Dehydrating is an easy process for preparing vegetables, fruits, and even meats for long-term storage. Bacteria cannot grow when moisture is removed; foods stay delicious for months – even years! Purchasing a dehydrator is an option, but many recipes are possible using your oven.

• Provide good air circulation

• Don’t rush the process, partially dried foods won’t keep as long

• Dipping fruit slices in pineapple juice before dehydrating prevents browning – it’s delicious too!

Oven-Dried Tomatoes


•Olive oil

•Fresh tomatoes (Romas are best)

•Sea salt


Set oven to lowest setting. Slice tomatoes in half, remove seeds. Place cut-side up on greased baking sheet; lightly sprinkle with salt. Place in oven leaving door ajar for 6-10 hours until leathery but not brittle. Cool completely; store in air-tight container; shake daily.

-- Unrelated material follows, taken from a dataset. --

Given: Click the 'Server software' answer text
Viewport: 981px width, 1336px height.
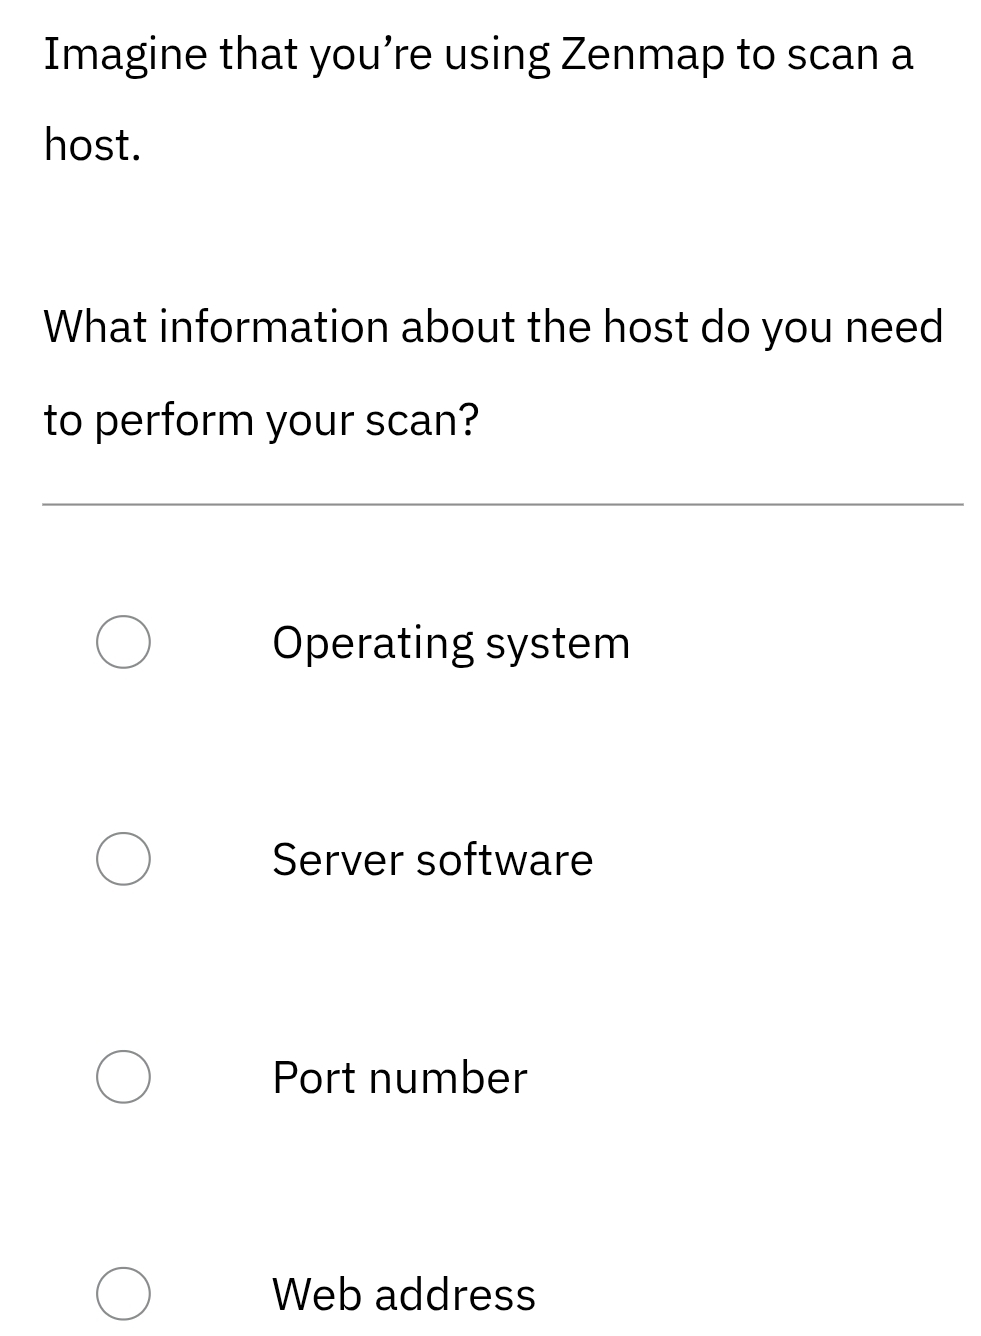Looking at the screenshot, I should click(x=432, y=859).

Note: Enjoy tomatoes dried or rehydrated in hot water for soups, stews etc.

Fermented foods/beverages like yogurt, kefir, miso, tempeh and kombucha are becoming popular these days. Fermentation occurs when beneficial bacteria transform natural sugars in foods – the same bacteria that keep our immune and digestive systems healthy!

Simple Sauerkraut


•1 cabbage, finely shredded

•2 teaspoons sea salt


Gradually pack cabbage into a large food-grade container, tamping it down and sprinkling salt as you go. This forces water out of the cabbage creating the brine. Cover container, place clean weight on top to continually press down and force water out of cabbage and also to keep it submerged under brine. Cover entire container with towel. Check daily; the process will take 1-4 weeks – the longer, the tangier. Repack container each time you remove some, keeping remaining kraut submerged. (Consume “juice” as well – an unparalleled digestive tonic!)

Start new batch before current batch runs out – remove remaining kraut/juices from container, repeat above process, then pour remaining kraut/juices over new kraut, giving new batch an active culture starter.

Check out the National Center for Home Food Preservation – an excellent, up-to-date website providing information on all types of food preservation. http://nchfp.uga.edu/

Rebecca Mullins RHN is a registered holistic nutritionist in Northern Ontario, Canada.